Van Soderberg lives for the high-stage moments, but it took time to get there.
Go back 10 months ago to Capital’s Class 2A boys soccer state semifinal showdown with Sedro-Woolley when after 90 minutes of regulation and overtimes, Soderberg, then a backup goalkeeper, was called on for the final minute of the second OT and shootout. He calmly saved three consecutive penalty kicks to send the Cougars to the state title game with a 1-0 (3-2 PKs) win, recalling the moment as “better than I could’ve imagined it.”
Or subsequently last October in football, when Capital and Central Kitsap were knotted in a scoreless tie in overtime before Soderberg drilled a game-winning 33-yard field goal for the 3-0 victory.
Nervous and pressured in both situations? Yes, but the same nerves and stage fright the high school junior experienced as a young boy in his first piano recital prepared him for moments like this.
He and his twin sister, Elsa, began the piano when his family lived in Maui, Hawaii.
The stage fright Soderberg experienced playing in front of crowds slowly eased. It’s not a problem anymore performing concerts, nor in the big-time pressures on the pitch.
“After doing it so many times,” he said, “it becomes second nature.”
The technical sides of soccer, football and piano, plus playing the cello, all go hand in hand, Soderberg said. He and Elsa are now advanced pianists and perform locally. He also plays the cello with his school.
“They all help each other out,” Soderberg said. “There’s a lot of stress involved. A small mistake has a big impact.
“For each one, I just give a positive mindset going into practicing the next one. Each one builds on the other one and motivates me to do the best I can in each one.”
While Soderberg blends music, academics and athletics, his mother, Sophia Barashkoff, also called her son “a great composer.”

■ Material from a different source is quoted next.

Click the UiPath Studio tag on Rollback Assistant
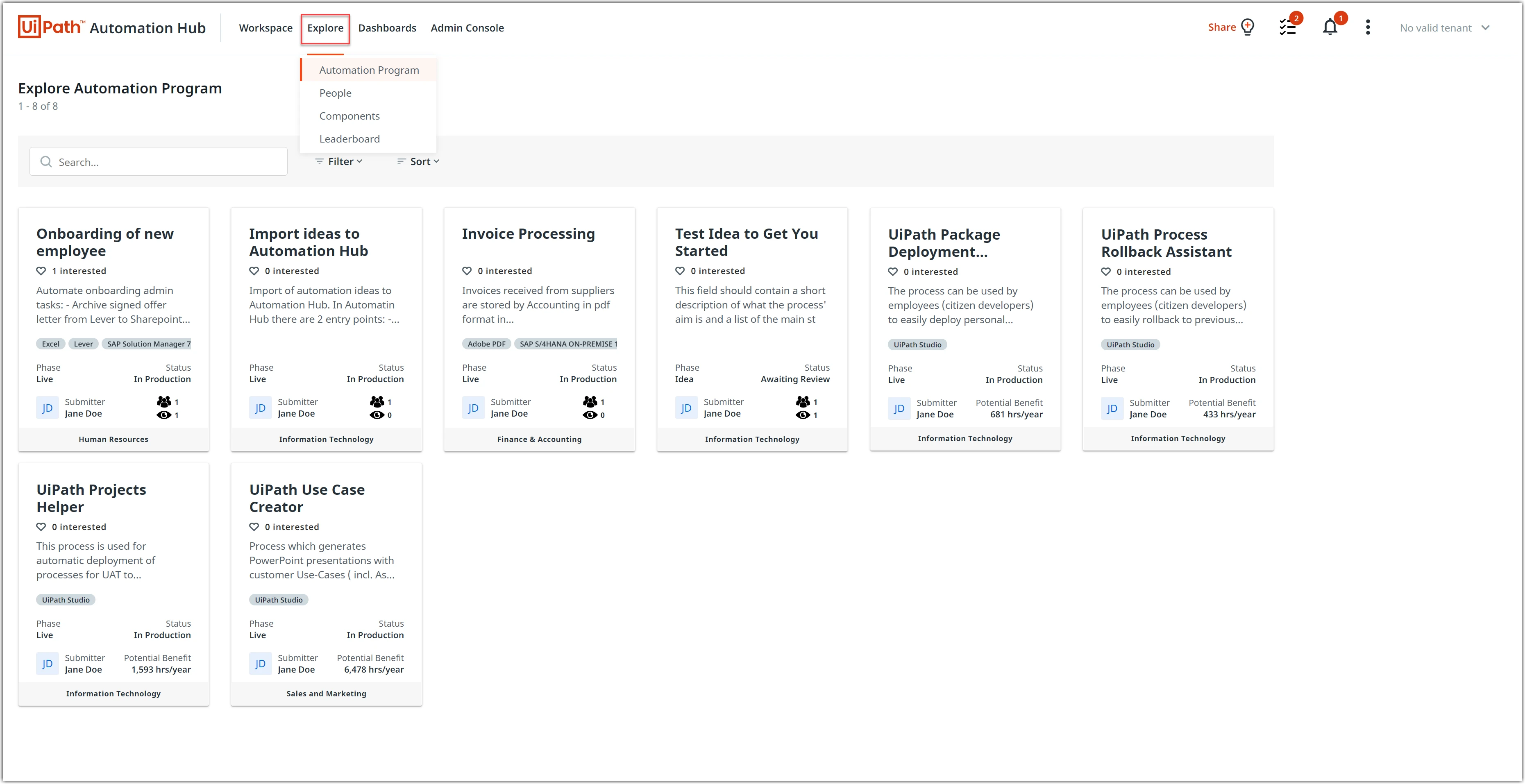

“He has the mind for it,” she said.
While future goals for Soderberg include continuing with music, a career involving aerospace engineering and using his leg at the college level — he hit a 60-yard field goal at a Florida kicking and punting showcase in January — Soderberg will start in goal for the Cougars after splitting time in 2014 with Jakob Racimo, last year’s 2A EvCo defensive MVP who graduated. Cougars boys soccer coach Andrew Lopez, whose teams are back up in the Class 3A Narrows League after the past two years in Class 2A, said what has impressed him about Soderberg is his ability to remain extremely focused and disciplined, which isn’t always easy as the last line of defense.
“It’s unlike anything I’ve ever seen before,” Lopez said. “As a goalkeeper, that is probably the most important attribute.”
Like so many attributes that describe Soderberg.